PROVIDED MATERIAL START

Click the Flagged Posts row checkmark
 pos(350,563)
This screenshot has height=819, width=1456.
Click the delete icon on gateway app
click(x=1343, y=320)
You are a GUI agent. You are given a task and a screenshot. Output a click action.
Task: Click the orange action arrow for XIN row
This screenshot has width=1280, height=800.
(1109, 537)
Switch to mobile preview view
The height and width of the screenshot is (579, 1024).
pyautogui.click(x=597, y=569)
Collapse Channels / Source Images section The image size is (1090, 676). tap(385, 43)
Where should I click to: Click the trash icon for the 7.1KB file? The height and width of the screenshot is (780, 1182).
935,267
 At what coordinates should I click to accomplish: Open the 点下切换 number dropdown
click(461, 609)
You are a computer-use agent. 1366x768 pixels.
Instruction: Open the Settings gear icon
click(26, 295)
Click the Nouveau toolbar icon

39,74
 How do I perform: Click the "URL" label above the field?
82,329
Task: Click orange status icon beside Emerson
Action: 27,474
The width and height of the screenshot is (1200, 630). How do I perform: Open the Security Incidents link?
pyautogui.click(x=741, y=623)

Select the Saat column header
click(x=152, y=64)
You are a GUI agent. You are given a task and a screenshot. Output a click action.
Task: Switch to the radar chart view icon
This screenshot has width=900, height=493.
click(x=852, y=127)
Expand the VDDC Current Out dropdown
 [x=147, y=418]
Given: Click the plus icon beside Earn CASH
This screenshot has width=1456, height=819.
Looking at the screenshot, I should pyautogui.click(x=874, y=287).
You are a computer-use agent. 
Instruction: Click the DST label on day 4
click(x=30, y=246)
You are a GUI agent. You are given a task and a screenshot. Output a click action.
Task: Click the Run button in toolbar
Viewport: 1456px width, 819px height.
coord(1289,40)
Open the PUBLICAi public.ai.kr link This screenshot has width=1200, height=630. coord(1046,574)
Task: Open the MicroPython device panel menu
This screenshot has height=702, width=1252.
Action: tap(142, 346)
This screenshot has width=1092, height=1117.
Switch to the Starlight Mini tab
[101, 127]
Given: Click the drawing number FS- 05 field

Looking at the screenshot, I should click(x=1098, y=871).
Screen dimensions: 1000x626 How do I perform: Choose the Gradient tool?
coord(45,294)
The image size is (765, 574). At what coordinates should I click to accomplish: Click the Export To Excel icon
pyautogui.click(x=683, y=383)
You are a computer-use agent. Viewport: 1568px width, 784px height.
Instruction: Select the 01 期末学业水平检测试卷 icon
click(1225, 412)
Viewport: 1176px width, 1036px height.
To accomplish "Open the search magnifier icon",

PROVIDED MATERIAL END

_TASK BRIEF_. With no line skipped, copy the entries exactly as written.

_RESPONSE BOX_.
Click the Flagged Posts row checkmark
 pos(350,563)
This screenshot has height=819, width=1456.
Click the delete icon on gateway app
click(x=1343, y=320)
You are a GUI agent. You are given a task and a screenshot. Output a click action.
Task: Click the orange action arrow for XIN row
This screenshot has width=1280, height=800.
(1109, 537)
Switch to mobile preview view
The height and width of the screenshot is (579, 1024).
pyautogui.click(x=597, y=569)
Collapse Channels / Source Images section The image size is (1090, 676). tap(385, 43)
Where should I click to: Click the trash icon for the 7.1KB file? The height and width of the screenshot is (780, 1182).
935,267
 At what coordinates should I click to accomplish: Open the 点下切换 number dropdown
click(461, 609)
You are a computer-use agent. 1366x768 pixels.
Instruction: Open the Settings gear icon
click(26, 295)
Click the Nouveau toolbar icon

39,74
 How do I perform: Click the "URL" label above the field?
82,329
Task: Click orange status icon beside Emerson
Action: 27,474
The width and height of the screenshot is (1200, 630). How do I perform: Open the Security Incidents link?
pyautogui.click(x=741, y=623)

Select the Saat column header
click(x=152, y=64)
You are a GUI agent. You are given a task and a screenshot. Output a click action.
Task: Switch to the radar chart view icon
This screenshot has width=900, height=493.
click(x=852, y=127)
Expand the VDDC Current Out dropdown
 [x=147, y=418]
Given: Click the plus icon beside Earn CASH
This screenshot has width=1456, height=819.
Looking at the screenshot, I should pyautogui.click(x=874, y=287).
You are a computer-use agent. 
Instruction: Click the DST label on day 4
click(x=30, y=246)
You are a GUI agent. You are given a task and a screenshot. Output a click action.
Task: Click the Run button in toolbar
Viewport: 1456px width, 819px height.
coord(1289,40)
Open the PUBLICAi public.ai.kr link This screenshot has width=1200, height=630. coord(1046,574)
Task: Open the MicroPython device panel menu
This screenshot has height=702, width=1252.
Action: tap(142, 346)
This screenshot has width=1092, height=1117.
Switch to the Starlight Mini tab
[101, 127]
Given: Click the drawing number FS- 05 field

Looking at the screenshot, I should click(x=1098, y=871).
Screen dimensions: 1000x626 How do I perform: Choose the Gradient tool?
coord(45,294)
The image size is (765, 574). At what coordinates should I click to accomplish: Click the Export To Excel icon
pyautogui.click(x=683, y=383)
You are a computer-use agent. Viewport: 1568px width, 784px height.
Instruction: Select the 01 期末学业水平检测试卷 icon
click(1225, 412)
Viewport: 1176px width, 1036px height.
To accomplish "Open the search magnifier icon",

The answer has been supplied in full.